Task prompt:
Count the lines below that include the word "agent" and write that number alone.

Listed records:

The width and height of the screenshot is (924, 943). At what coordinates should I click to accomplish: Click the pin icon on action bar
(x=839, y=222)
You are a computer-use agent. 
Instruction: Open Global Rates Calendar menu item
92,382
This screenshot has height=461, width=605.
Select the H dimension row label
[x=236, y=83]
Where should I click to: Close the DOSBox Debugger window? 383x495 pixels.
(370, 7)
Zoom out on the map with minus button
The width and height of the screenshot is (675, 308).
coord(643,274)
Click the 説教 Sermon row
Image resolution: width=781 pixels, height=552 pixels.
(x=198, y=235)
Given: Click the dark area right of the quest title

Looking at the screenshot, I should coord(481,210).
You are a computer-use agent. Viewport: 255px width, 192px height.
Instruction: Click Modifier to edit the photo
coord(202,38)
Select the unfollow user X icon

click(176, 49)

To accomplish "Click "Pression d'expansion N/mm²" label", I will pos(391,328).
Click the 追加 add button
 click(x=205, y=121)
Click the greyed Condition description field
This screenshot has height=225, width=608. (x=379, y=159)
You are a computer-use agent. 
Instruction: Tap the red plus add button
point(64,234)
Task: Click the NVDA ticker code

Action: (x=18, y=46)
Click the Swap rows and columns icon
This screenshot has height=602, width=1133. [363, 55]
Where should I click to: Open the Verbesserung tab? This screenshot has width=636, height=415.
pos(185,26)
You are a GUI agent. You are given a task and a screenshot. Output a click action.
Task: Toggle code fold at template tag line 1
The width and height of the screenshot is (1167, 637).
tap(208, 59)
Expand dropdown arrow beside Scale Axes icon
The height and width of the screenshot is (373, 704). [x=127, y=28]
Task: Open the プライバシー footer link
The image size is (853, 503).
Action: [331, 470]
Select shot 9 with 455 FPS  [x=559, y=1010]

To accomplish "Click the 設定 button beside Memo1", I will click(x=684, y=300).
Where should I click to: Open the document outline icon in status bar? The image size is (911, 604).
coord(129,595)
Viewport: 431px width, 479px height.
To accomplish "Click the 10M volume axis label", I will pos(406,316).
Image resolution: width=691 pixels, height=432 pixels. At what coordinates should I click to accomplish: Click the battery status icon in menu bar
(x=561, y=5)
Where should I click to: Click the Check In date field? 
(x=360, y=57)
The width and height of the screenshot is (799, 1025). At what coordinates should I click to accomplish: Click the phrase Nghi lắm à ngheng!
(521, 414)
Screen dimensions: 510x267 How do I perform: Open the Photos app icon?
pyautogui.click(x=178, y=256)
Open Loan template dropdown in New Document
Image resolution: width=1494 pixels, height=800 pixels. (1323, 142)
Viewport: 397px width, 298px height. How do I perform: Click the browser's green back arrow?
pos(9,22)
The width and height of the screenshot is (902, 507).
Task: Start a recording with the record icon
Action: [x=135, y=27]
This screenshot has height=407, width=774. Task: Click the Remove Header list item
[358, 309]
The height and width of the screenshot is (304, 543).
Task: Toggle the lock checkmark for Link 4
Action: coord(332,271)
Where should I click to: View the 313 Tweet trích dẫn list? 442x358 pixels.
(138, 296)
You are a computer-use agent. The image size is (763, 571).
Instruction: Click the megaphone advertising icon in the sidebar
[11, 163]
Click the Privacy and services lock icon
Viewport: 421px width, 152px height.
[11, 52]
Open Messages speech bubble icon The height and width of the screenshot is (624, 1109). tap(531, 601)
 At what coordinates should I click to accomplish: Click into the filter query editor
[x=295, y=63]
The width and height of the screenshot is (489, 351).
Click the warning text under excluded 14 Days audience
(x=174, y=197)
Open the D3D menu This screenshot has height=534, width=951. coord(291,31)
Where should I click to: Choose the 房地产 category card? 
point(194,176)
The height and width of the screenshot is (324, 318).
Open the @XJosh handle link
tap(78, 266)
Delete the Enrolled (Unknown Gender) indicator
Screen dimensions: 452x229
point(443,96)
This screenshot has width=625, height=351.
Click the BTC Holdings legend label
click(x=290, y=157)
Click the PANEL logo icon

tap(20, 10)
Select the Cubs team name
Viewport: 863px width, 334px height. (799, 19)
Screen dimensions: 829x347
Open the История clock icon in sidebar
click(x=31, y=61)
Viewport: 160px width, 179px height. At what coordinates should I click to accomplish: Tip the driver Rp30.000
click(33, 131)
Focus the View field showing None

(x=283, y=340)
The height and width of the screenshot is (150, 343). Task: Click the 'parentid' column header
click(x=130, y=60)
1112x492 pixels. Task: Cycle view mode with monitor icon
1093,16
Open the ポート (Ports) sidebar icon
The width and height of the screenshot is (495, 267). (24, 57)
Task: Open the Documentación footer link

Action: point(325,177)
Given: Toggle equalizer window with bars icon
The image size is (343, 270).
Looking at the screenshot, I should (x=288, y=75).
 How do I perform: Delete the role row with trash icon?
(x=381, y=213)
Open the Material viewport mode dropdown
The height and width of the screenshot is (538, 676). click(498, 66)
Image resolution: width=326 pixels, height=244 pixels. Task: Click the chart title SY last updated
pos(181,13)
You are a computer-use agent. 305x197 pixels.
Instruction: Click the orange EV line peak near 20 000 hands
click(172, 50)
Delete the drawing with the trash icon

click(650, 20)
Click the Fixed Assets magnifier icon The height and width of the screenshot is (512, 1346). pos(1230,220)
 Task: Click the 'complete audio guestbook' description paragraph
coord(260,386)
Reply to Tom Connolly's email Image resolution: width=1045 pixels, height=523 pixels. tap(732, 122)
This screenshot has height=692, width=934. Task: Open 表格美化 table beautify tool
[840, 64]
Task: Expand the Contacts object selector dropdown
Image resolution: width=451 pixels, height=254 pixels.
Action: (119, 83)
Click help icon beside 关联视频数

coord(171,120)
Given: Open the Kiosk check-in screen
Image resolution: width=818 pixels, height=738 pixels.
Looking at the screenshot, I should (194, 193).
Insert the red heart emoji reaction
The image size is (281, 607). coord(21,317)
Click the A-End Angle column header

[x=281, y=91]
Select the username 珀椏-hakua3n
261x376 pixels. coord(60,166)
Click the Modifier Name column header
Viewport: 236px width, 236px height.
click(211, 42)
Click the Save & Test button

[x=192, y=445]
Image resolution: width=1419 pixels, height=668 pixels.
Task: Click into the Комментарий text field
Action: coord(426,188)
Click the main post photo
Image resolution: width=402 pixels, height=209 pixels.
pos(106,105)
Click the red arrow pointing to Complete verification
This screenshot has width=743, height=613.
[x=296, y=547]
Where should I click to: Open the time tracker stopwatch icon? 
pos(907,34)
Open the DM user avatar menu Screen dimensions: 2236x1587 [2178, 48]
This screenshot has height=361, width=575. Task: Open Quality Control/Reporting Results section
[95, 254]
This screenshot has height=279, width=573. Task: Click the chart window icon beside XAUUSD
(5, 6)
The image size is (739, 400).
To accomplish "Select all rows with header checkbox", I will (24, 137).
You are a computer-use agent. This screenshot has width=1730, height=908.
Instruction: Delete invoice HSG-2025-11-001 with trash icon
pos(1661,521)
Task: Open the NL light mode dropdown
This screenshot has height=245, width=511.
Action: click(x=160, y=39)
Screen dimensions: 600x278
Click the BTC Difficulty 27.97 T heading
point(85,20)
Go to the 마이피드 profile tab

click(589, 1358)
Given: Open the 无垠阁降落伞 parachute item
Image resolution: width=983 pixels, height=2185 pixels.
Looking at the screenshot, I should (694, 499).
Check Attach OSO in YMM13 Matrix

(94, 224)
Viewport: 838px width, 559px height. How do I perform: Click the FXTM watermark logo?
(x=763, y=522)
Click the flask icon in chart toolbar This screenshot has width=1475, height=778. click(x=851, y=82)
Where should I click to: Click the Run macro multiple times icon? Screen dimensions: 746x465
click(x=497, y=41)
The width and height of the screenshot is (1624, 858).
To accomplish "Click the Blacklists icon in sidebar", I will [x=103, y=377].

Solution:
7